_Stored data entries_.
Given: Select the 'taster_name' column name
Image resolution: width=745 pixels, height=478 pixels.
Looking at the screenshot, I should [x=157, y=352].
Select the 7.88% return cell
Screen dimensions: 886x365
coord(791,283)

_What the exercise asks_. When you answer, return the records above exactly as they stand.

_Output_.
Given: Select the 'taster_name' column name
Image resolution: width=745 pixels, height=478 pixels.
Looking at the screenshot, I should [x=157, y=352].
Select the 7.88% return cell
Screen dimensions: 886x365
coord(791,283)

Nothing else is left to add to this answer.